Ask HN: Advice on self-publishing book of haikus? - agambrahma
(I thought my first submission would be more relevant to the stuff I like to read about, but still …)<p>I did a “write a haiku-a-day” challenge for myself (5-7-5 style) a few years ago, kept going for a year, then forgot about it. Stumbled across this again, sifted through them and got rid of most but feel like it would be worth publishing the rest _somehow_.<p>I would like some sort of physical artifact too, so AFAICT my options seem to be Lulu.com or KDP Print, if I want to self-publish, and … thought there just _might_ be someone here who’s done something similar, so … yeah, looking for any and all advice on this.<p>Much thanks!
======
Adamantcheese
I've used Createspace (now KDP Print).
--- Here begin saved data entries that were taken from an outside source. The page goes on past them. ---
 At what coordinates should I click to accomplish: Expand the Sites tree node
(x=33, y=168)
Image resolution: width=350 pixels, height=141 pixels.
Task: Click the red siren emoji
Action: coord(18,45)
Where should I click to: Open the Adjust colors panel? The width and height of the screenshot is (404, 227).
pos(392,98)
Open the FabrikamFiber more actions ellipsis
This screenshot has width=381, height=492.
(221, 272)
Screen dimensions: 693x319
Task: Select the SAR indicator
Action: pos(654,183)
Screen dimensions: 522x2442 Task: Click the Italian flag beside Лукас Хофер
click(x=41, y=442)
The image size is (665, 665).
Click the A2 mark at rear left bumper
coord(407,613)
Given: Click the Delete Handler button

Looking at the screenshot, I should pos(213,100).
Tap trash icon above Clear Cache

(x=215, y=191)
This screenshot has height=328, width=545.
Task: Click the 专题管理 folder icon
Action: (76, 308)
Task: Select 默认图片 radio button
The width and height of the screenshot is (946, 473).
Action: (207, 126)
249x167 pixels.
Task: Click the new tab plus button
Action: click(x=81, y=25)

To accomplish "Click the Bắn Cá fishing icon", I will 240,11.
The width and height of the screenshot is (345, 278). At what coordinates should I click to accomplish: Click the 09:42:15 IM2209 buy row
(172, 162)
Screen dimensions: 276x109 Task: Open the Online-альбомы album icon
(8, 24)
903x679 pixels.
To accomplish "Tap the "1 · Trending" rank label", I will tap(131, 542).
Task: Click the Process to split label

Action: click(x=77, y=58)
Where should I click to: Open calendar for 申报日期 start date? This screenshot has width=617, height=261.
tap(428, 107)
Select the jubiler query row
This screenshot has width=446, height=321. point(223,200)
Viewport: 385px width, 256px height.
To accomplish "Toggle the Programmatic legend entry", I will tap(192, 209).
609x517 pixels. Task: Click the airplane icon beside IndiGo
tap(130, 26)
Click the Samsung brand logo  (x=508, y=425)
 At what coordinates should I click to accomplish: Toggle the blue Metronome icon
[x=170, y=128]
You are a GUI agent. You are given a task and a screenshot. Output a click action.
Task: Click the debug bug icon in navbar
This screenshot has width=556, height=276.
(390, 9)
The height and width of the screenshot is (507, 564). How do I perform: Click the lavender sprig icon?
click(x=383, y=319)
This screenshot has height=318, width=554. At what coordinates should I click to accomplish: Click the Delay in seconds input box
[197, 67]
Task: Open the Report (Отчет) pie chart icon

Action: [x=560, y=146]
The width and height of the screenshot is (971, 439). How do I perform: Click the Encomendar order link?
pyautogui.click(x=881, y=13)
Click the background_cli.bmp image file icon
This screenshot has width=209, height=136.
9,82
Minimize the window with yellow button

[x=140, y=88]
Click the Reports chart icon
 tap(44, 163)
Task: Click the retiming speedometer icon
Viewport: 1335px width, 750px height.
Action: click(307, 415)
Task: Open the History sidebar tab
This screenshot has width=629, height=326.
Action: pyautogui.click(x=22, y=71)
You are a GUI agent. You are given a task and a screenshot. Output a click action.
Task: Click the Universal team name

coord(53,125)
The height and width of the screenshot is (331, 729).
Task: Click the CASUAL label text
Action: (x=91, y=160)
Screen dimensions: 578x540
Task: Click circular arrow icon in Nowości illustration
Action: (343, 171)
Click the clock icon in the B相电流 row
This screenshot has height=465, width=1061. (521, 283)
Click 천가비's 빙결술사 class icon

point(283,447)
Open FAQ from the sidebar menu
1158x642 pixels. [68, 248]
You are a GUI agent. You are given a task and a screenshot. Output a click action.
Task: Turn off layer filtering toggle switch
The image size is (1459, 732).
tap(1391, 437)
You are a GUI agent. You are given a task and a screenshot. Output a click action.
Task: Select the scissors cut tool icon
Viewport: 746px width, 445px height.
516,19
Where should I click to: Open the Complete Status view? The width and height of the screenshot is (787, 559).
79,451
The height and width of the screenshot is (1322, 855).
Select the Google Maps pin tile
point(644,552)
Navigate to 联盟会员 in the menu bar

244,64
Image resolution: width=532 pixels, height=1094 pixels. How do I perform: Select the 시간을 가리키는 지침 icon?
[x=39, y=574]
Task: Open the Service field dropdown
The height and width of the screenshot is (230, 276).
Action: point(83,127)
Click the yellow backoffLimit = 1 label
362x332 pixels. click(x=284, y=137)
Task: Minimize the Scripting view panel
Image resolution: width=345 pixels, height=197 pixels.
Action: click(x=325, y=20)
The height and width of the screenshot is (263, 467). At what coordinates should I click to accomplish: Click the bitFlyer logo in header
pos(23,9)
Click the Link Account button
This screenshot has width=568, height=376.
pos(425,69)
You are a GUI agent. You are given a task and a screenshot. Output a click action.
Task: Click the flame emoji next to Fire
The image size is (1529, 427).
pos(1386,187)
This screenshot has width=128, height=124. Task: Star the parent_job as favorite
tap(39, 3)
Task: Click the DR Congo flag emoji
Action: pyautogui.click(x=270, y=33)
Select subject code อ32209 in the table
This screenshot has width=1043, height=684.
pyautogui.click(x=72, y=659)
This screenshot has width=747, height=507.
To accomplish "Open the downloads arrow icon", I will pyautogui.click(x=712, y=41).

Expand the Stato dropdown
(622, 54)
Essentially what it boils down to is
deciding a cover size, formatting your book internals to fit that cover size,
with the appropriate margins (the inside margin where the fold is needs to be
larger), spitting out a print-ready PDF, then generating a cover, which
consists of the front cover, spine, and back cover. Because your spine size
depends on your internal page count, it's best to figure out the internals
first. KDP has templates that make it easier to make a cover if you want to do
it yourself. Once that's all done, you take your print ready internals and
cover, go to KDP or whatever publisher of choice you want to use, and follow
the steps. An ISBN will be generated for you (and automatically placed on your
cover art), or you can provide your own.

It's basically that easy, and the rest is a bunch of toying around. If you've
got everything written in a non-book program, you can format everything with a
combination of margin options and page size and VERY liberal use of page
breaks. I don't recommend it though. Something like InDesign might be better,
but it will have some learning curve. The same goes for your cover, MSPaint
could technically work, but something like Photoshop/Illustrator will work
better.

Hope that helps, even though it's not very specific. Every step has a lot of
sub-steps to take care of and learn about, so take it easy and do it one bit
at a time. Focus on book layout first, because if you have a specific style in
mind for how your haikus should be laid out on the page, it's going to all
happen there, and your page size choice may restrict you.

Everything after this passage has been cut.